■ **Required work**: Would you transcribe the records below from the line with "Task: Select the Size column header" to the line with "Select the 22454", ends included, exactly and with nothing more, leaving the pictures out?

■ **Dataset content**:
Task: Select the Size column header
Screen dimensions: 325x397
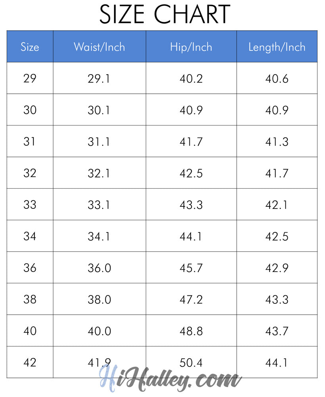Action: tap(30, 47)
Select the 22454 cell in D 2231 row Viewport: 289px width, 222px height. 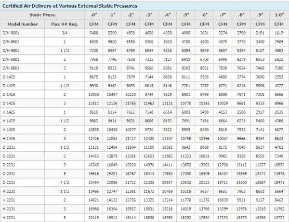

==

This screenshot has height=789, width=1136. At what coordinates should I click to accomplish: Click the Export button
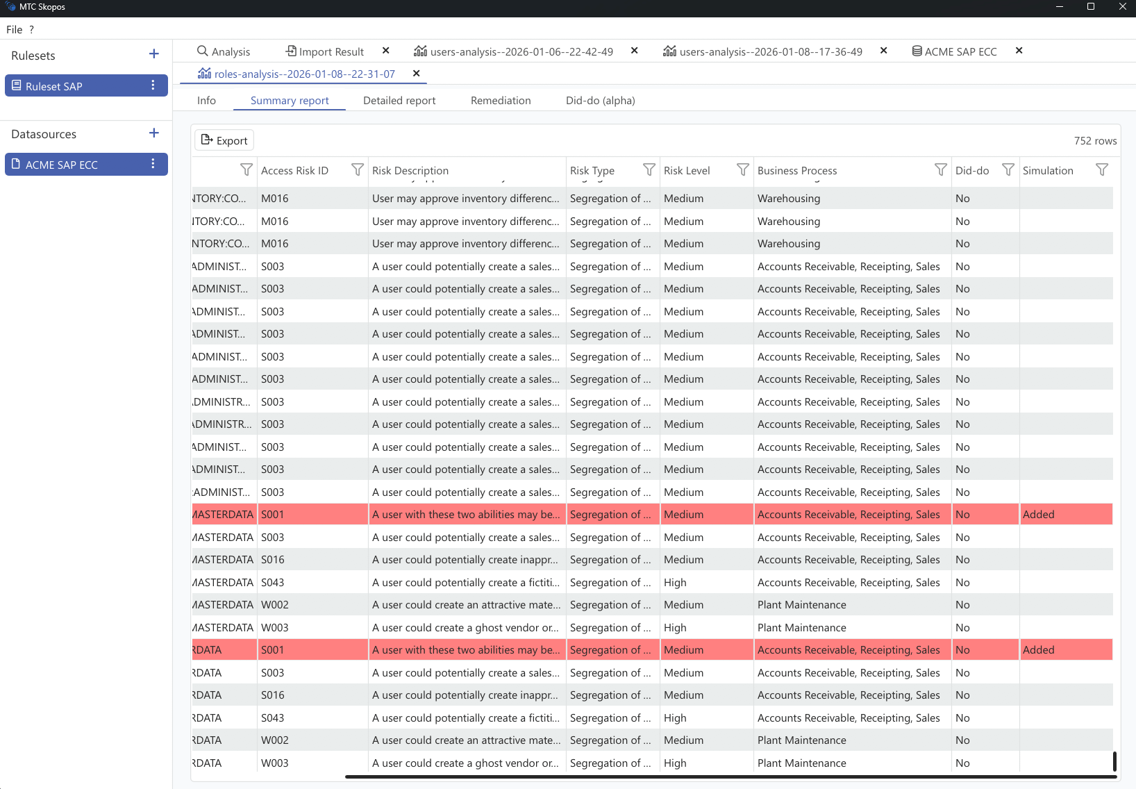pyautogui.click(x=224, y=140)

■ **Solution to this exercise**:
Task: Select the Size column header
Screen dimensions: 325x397
Action: tap(30, 47)
Select the 22454 cell in D 2231 row Viewport: 289px width, 222px height. 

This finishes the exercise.